Ne reste plus alors que l’agi addictif, un acte compulsif, comme commis en état de somnambulisme, un acte réduit à l’instant de sa réalisation, du "flash", sans trace ni mémoire, sans lendemain ni passé, condamné à sa stricte répétition cumulative."
"Les agis compulsifs auto-excitateurs correspondraient à une tentative d’échapper à cette auto perception d’engluement dans l’ennui et le vide, ce que FERENCZI exprime en terme d’angoisse terrifiante : "derrière ce vide se cache toute une série d’expériences qui ont mené à cette incapacité : irritation douloureuse, tendances coléreuses et défensives, sentiment de détresse, ou peur de la possibilité d’explosion de rage et d’agression irréparables."
À partir de là, Ghislain LEVY propose l’amorce d’une réflexion sur le traitement de la relation addictive par la psychanalyse.

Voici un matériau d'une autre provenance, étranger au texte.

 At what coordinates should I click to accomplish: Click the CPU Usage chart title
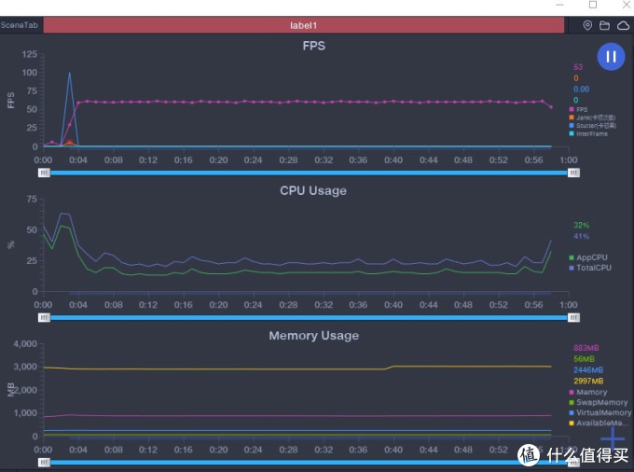coord(313,190)
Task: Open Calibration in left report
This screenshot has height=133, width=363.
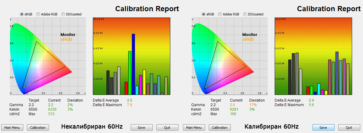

Je le cite : "ne pourrait-on pas se représenter la situation analytique comme un dispositif construit pour fabriquer du temps c'est-à-dire du délai, du différé, face à ce qui, en chacun, persiste d’un point d’urgence, de sans-délai, un lieu d’intemporalité qui ignore le différé du temps ?...
En conséquence, et ce pourrait être l’amorce d’une réflexion sur le traitement analytique de la relation addictive, on peut dire que la situation analysante contribue à recréer les conditions même de la pensée, dans sa capacité de rendre à nouveau présent ce qui ne l’est plus.
VI sortir de l’ennui addictogène en retrouvant du plaisir À penser
Quels enseignements retirer de ces approches de l’ennui et quelles pistes pour l’accompagnement après sevrage des sujets addictifs ?
Tous les patients addictifs ne peuvent bénéficier d’une psychothérapie analytique, et encore moins d’une psychanalyse.
Mais l’idée de chercher à aider les patients à (ré)investir les processus de pensée semble s’imposer.
J’avais été frappé par une expression de Jacques HOCHMANN il y a une quinzaine d’années, expression qu’il avait utilisée pour qualifier une des fonctions de l’interprétation (en psychanalyse, mais aussi dans tout processus interprétatifs), à savoir : "érotiser la penser."
Il en parlait ainsi au sujet des contes pour enfants, propices à dissiper l’ennui.
Et c’est à cette époque où, animant un groupe de patients en début d’abstinence, il m’est arrivé de ressentir de l’ennui à écouter de leur part un certain rabâchage récurrent autour du produit et de leurs performances dans les consommations d’antan (ce que Henri GOMEZ appelle "la célébration du cher disparu"), c’est à cette époque donc que j’ai eu l’idée, inspiré par la conférence de Jacques HOCHMANN, de créer un nouveau type de Groupe, dans lequel, sous prétexte d’information, j’allais leur raconter quelque chose d’une théorie qui les concernait, où ils pourraient en se reconnaissant plus ou moins, retrouver un certain plaisir à penser et à dialectiser.
Il se trouve que j’ai assisté début janvier à une autre conférence de Jacques HOCHMANN, pour le Groupe Lyonnais de Psychanalyse, intitulée :
"L’indispensable dimension du plaisir dans le travail institutionnel" dans laquelle il a dit :
"Une bonne théorie est un objet transitionnel : on peut la manipuler, la transformer, on la retrouve.
On y trouve le plaisir de se remémorer, le plaisir de mise en ordre, le plaisir de penser, plaisir autoérotique de l’appareil psychique (ou autoérotisme mental)."
Donc, en guise de conclusion, dans l’ennui addictogène, c’est bien la capacité au plaisir de pensée qui fait défaut.
Et, de même que le contraire de l’amour n’est pas la haine mais l’indifférence, le contraire du plaisir n’est probablement pas le déplaisir, mais bien : l’ennui. (D’où le titre de cet exposé).